● WHAT NEEDS TO BE DONE
Look through the entries below and extract exactly the lines from the one containing "The height and" through the one containing "Image resolution: width=865", ends included.

Records from a collection:
==*==
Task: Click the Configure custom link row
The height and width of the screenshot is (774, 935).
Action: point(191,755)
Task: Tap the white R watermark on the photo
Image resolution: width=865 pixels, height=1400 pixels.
==*==
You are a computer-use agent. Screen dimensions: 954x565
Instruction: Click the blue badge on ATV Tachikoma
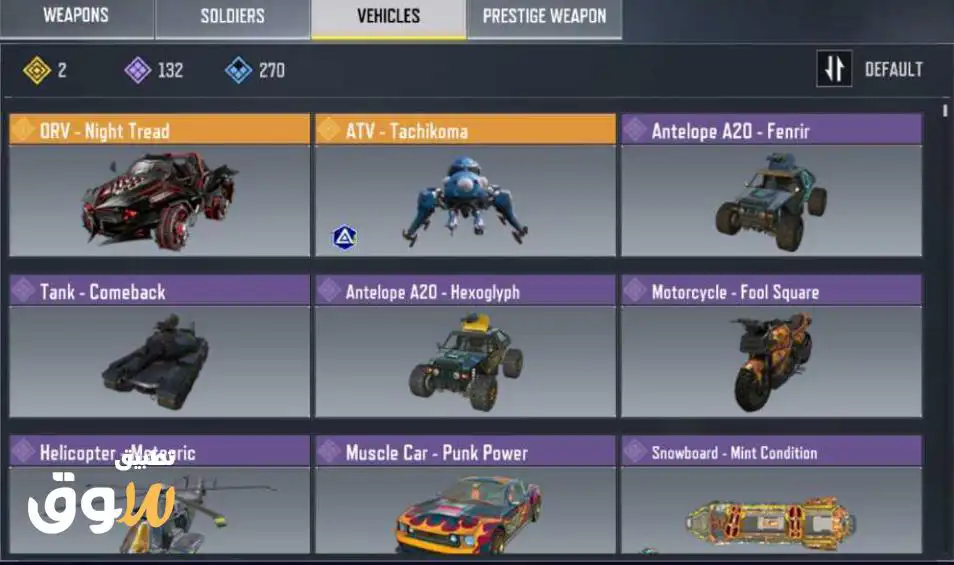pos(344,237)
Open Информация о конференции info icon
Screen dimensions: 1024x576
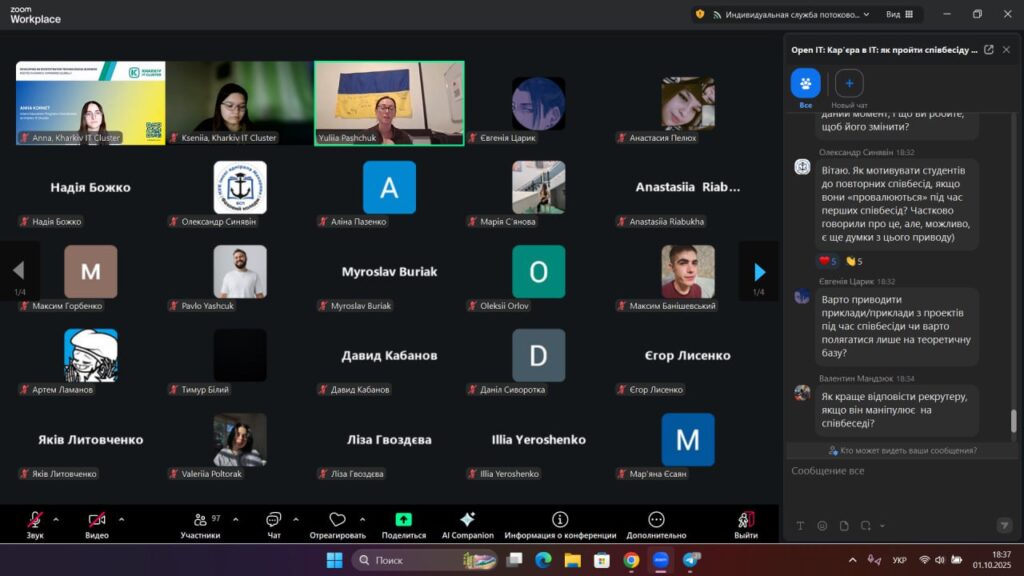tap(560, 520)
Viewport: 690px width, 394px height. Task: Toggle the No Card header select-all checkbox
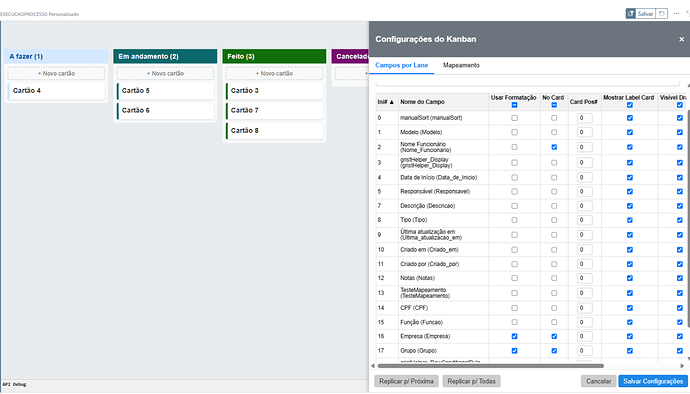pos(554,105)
==*==
● ANSWER FOR THIS EXERCISE
The height and width of the screenshot is (774, 935).
Action: point(191,755)
Task: Tap the white R watermark on the photo
Image resolution: width=865 pixels, height=1400 pixels.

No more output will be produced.